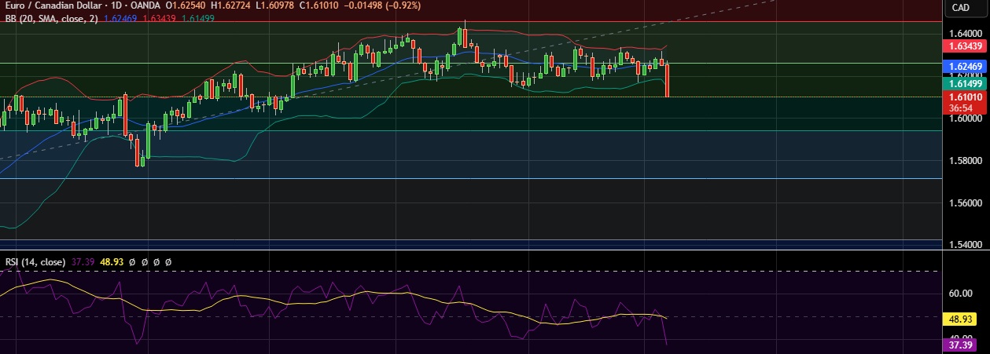
Task: Select the red horizontal line at chart top
Action: (x=472, y=22)
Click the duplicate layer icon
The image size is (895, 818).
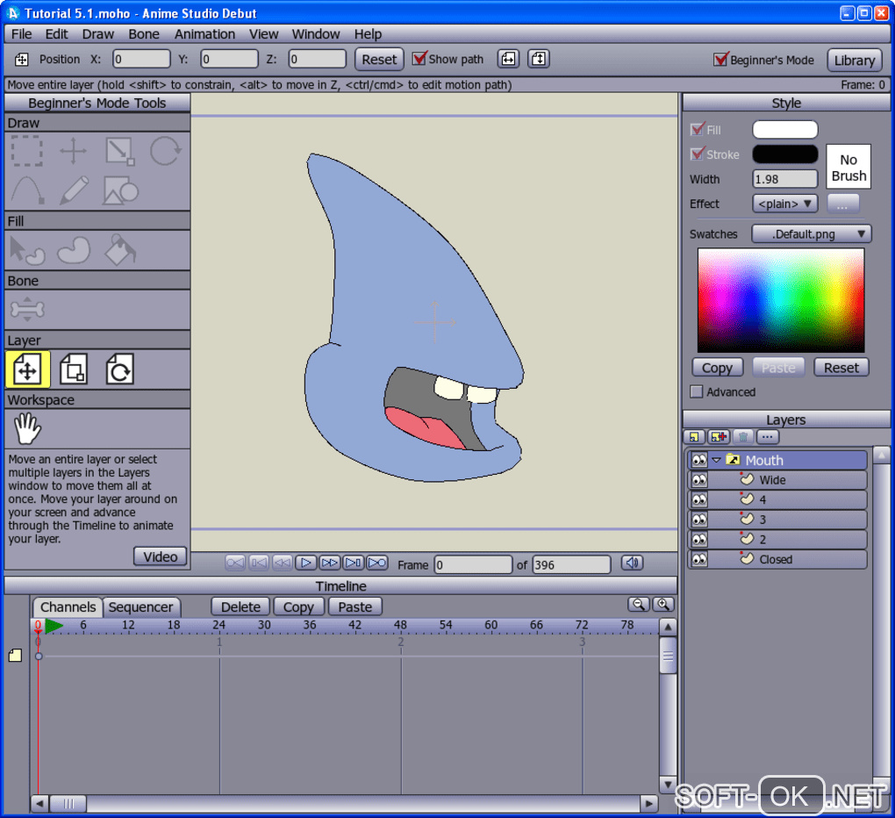pos(719,437)
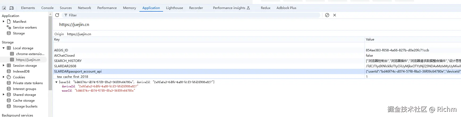Select the SEARCH_HISTORY key row
The width and height of the screenshot is (461, 117).
tap(68, 61)
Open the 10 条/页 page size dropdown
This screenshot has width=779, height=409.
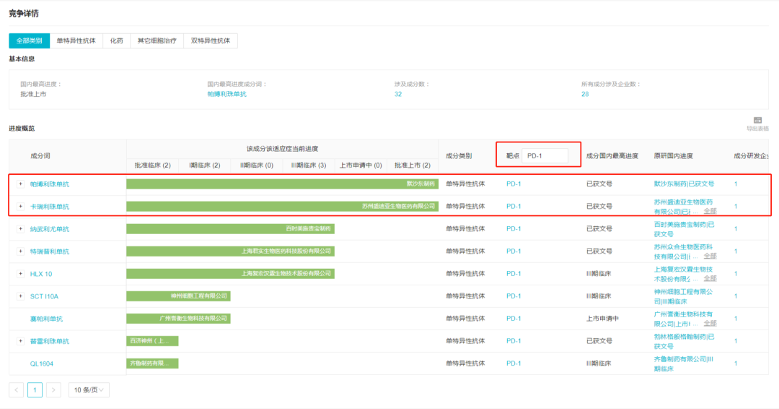point(89,390)
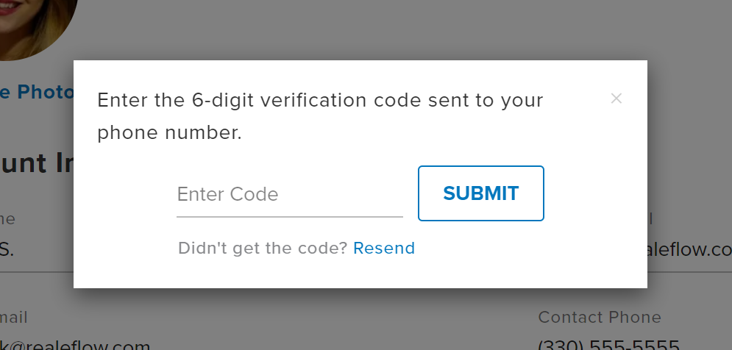Click the 'mail' field label at bottom left
732x350 pixels.
pos(14,318)
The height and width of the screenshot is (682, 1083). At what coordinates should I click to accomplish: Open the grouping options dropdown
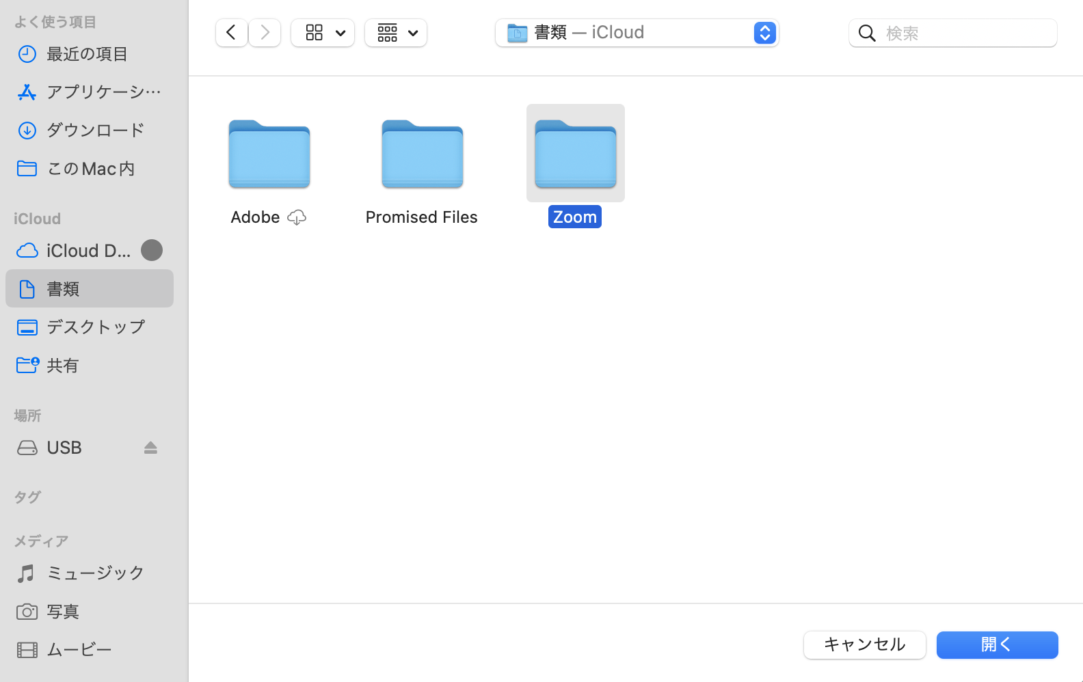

• • •

## TRY IT
Please print exactly the lines from the one holding "Click the duplicate layer icon" through the final line of the data above, including both, and skip all pictures.

## EXERCISE SOLUTION
Click the duplicate layer icon
The image size is (895, 818).
pos(719,437)
Select the SEARCH_HISTORY key row
The width and height of the screenshot is (461, 117).
tap(68, 61)
Open the 10 条/页 page size dropdown
This screenshot has width=779, height=409.
point(89,390)
Click the 'mail' field label at bottom left
732x350 pixels.
pos(14,318)
The height and width of the screenshot is (682, 1083). At what coordinates should I click to accomplish: Open the grouping options dropdown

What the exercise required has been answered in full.